Abstract

In the early part of his career, one of the areas in which Debussy carried out extensive experimentation was the art song—the mélodie. Having at first set poetry by Verlaine, Baudelaire, and Mallarmé, Debussy decided in the eighteen-nineties to write his own poetry for musical setting, taking inspiration from the free verse (“vers libre”) of the Symbolists. Completed in the years 1892–93, the group of four melodies that he symbolically entitled Proses lyriques was conceived at the moment at which the composer was completing both the String Quartet and the Prélude à l’après-midi d’un faune. And it is not by chance that he completed these mélodies just as he was beginning work on the opera Pelléas et Mélisande.

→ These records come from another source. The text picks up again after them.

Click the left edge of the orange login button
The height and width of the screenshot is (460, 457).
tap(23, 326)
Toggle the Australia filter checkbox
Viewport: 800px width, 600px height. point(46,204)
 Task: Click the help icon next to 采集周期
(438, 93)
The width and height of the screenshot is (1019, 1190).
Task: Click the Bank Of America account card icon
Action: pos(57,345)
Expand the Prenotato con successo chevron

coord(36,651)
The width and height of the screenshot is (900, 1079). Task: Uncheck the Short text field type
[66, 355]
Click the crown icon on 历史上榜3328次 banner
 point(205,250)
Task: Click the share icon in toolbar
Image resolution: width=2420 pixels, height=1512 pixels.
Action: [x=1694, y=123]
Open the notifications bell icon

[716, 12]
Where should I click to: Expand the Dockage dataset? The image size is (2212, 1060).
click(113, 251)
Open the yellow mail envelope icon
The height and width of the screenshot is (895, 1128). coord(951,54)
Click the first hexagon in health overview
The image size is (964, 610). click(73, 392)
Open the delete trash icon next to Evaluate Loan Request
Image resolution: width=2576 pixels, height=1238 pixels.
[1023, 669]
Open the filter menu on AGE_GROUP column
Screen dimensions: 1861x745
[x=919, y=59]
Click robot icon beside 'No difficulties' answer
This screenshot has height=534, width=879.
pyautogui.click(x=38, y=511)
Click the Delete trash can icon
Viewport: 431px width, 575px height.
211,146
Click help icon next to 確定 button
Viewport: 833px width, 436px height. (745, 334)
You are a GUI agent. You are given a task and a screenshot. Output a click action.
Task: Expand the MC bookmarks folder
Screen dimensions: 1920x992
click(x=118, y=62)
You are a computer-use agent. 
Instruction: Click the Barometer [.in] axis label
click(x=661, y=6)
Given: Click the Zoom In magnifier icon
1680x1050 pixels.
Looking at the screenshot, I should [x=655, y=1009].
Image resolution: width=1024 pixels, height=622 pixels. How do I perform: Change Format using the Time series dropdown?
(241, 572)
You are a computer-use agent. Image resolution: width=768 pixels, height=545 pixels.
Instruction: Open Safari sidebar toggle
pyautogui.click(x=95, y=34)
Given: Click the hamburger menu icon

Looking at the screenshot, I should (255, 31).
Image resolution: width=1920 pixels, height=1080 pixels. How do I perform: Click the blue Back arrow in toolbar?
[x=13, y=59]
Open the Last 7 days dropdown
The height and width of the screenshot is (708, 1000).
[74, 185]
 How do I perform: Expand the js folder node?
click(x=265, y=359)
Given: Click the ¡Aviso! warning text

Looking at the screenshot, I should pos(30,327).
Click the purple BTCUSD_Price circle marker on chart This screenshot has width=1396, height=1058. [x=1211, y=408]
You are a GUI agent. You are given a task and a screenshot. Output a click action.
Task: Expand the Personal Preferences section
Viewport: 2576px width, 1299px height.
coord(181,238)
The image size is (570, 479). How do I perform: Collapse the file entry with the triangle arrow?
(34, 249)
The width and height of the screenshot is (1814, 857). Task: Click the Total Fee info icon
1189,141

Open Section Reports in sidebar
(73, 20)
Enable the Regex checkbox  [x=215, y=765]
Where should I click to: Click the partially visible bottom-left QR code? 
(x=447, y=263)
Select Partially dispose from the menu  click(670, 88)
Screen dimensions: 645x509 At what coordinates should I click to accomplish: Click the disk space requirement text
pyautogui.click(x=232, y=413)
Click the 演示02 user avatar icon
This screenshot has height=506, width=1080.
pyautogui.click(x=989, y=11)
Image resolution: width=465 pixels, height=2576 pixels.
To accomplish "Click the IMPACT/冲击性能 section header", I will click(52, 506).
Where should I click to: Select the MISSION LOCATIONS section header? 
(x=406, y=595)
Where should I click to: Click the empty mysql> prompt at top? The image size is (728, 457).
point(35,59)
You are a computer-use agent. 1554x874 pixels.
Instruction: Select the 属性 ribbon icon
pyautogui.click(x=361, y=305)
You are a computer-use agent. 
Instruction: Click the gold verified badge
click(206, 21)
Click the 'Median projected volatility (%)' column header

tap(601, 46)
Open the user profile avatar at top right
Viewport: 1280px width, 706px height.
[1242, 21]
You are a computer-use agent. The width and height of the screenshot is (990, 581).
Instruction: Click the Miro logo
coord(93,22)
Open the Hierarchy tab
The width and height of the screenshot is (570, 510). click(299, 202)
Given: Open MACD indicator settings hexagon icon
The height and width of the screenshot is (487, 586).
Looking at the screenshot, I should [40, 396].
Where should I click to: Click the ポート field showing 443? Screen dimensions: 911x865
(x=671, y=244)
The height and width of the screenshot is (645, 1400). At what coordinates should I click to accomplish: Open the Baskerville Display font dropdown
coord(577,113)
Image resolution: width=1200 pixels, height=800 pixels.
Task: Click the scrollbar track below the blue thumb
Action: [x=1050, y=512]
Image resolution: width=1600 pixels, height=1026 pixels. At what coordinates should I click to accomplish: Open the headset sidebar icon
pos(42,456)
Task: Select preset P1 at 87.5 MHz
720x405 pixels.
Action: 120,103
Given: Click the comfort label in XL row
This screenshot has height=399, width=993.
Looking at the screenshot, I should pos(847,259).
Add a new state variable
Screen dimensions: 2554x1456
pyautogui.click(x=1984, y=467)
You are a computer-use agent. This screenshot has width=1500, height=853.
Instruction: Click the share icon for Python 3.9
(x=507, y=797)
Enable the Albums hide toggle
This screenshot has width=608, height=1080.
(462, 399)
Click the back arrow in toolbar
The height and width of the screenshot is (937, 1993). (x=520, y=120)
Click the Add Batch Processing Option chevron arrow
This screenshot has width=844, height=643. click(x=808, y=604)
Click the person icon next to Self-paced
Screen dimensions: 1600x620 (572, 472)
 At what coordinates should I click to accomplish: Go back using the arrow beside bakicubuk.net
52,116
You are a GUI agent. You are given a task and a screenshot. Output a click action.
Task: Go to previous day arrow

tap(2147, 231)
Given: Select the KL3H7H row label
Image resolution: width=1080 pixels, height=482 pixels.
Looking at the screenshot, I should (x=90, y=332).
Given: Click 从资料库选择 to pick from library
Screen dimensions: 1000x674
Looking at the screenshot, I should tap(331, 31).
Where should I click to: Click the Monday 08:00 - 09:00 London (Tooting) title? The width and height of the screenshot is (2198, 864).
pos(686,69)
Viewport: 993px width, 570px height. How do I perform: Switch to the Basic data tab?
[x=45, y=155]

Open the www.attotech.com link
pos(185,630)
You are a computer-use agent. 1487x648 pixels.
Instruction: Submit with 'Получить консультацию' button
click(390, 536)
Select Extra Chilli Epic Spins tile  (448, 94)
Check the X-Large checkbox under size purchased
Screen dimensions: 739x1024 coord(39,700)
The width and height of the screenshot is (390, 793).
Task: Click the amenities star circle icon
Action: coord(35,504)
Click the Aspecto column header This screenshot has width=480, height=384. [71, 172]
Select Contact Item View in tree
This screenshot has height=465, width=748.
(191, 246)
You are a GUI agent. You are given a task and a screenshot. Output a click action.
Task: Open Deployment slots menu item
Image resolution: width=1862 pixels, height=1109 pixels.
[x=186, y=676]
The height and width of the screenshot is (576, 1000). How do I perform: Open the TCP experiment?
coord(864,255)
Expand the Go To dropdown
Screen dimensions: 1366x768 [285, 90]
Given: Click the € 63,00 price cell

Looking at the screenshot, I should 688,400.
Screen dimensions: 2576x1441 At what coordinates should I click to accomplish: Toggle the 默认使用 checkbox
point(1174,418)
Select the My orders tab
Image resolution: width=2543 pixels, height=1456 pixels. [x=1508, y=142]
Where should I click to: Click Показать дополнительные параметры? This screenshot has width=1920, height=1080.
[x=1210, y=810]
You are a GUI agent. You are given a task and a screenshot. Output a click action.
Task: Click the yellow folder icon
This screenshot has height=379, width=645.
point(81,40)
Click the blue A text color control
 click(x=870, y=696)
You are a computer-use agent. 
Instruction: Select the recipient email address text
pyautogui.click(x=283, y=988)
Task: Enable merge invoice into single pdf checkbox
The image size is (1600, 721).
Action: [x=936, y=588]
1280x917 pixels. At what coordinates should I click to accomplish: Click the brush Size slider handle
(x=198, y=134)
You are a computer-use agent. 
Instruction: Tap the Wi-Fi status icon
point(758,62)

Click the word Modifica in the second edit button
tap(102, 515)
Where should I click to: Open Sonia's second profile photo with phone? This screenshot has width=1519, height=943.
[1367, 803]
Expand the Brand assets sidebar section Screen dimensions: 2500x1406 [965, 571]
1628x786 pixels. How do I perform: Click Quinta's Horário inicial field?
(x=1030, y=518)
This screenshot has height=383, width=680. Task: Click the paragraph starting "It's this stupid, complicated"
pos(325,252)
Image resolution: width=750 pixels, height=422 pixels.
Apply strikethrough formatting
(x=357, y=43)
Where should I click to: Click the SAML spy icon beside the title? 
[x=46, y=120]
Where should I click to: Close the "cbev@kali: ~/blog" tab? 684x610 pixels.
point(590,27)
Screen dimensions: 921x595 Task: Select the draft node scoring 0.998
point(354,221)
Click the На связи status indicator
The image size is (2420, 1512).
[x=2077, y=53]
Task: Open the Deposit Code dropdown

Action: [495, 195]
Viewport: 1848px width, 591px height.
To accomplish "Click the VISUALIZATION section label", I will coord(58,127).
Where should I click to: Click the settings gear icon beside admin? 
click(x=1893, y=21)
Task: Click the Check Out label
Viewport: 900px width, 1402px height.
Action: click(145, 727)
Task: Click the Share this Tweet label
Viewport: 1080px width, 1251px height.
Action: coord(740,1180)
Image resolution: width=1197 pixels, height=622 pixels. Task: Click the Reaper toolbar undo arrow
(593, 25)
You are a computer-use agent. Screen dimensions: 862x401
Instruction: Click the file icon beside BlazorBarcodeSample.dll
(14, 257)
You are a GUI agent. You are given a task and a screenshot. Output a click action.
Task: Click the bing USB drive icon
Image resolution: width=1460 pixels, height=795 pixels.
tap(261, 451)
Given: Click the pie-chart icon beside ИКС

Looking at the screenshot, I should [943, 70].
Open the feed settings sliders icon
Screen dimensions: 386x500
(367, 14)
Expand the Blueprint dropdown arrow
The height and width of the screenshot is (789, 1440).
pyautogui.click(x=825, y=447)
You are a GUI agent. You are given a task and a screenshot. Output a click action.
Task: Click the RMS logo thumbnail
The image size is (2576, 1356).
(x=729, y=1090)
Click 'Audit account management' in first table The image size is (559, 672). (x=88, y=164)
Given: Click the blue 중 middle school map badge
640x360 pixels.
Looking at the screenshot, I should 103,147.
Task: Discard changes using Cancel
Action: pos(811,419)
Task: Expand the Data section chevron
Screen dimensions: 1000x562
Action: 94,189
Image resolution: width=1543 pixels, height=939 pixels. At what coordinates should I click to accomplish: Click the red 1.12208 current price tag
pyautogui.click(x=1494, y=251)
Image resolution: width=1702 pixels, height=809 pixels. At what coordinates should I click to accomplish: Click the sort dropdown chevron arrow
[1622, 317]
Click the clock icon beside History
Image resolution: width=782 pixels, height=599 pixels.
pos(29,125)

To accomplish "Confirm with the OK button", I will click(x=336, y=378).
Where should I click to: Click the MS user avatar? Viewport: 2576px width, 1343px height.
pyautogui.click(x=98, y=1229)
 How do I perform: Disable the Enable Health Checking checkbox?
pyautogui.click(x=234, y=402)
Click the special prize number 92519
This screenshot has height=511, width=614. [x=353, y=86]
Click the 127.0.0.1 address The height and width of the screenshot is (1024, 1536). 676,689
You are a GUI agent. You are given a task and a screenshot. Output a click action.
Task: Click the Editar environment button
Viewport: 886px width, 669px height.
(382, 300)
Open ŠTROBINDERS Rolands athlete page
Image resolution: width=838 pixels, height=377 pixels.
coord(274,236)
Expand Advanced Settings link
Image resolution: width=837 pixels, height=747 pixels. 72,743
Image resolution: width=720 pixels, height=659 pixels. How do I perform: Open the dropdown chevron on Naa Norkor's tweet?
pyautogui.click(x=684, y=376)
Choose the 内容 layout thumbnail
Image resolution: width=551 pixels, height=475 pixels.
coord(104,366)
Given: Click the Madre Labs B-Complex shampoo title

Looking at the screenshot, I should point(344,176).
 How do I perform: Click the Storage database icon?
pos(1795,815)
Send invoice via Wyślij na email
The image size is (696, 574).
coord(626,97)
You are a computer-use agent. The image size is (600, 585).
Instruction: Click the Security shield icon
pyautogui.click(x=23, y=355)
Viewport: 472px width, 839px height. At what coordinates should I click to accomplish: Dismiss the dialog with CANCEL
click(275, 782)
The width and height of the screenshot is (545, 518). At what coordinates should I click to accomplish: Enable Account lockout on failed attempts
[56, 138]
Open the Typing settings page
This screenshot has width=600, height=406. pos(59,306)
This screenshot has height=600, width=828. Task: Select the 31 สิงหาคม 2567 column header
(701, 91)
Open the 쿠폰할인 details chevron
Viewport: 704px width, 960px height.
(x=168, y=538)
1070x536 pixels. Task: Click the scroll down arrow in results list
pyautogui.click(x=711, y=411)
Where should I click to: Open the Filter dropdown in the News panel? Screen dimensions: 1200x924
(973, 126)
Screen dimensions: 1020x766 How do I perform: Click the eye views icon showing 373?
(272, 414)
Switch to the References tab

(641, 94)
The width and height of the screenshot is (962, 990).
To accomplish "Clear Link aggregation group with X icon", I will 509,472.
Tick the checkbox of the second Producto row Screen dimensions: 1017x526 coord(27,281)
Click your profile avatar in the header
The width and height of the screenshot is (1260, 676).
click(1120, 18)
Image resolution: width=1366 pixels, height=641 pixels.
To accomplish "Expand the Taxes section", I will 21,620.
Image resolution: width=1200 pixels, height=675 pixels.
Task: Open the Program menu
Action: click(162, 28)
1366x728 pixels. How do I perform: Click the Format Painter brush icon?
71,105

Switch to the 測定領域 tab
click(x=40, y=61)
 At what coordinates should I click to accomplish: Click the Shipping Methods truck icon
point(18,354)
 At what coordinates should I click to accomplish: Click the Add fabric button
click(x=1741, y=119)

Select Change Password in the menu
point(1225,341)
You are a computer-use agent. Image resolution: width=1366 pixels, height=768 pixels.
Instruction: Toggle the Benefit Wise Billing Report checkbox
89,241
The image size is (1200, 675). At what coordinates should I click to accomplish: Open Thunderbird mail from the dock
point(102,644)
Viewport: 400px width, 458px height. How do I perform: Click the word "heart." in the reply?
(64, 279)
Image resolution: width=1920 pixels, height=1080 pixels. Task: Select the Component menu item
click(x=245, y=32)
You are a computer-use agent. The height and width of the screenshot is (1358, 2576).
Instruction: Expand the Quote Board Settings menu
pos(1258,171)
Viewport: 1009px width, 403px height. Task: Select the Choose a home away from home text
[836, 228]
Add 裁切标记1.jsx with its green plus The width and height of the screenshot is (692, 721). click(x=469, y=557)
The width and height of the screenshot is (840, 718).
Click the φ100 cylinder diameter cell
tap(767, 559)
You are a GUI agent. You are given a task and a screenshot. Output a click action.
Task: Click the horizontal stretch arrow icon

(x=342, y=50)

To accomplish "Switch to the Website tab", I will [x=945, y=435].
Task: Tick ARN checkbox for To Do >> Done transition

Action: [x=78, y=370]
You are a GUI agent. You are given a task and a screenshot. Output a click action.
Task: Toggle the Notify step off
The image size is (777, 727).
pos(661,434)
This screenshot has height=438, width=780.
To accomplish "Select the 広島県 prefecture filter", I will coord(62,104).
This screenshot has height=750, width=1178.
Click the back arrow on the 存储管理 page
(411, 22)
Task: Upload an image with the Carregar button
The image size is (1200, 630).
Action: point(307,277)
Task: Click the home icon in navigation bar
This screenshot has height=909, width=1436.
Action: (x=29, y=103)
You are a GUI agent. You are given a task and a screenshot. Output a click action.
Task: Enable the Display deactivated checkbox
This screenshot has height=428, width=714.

For the Proses lyriques we possess several manuscript versions, including the autograph manuscript that served the engraver (the Stichvorlage), today on deposit at the Pierpont Morgan Library in New York. For the first of the group, “De rêve,” another autograph is preserved in the collections of the Juilliard School. Comparison of the Morgan and Juilliard manuscripts reveals differences not in the structure of the mélodie as much as in the subtle refinements Debussy made in the writing for voice and piano. Indeed these refinements reveal the experimental and pragmatic predilections of a composer anxious to offer his interpreters a musical text accurately reflective of his sonic universe.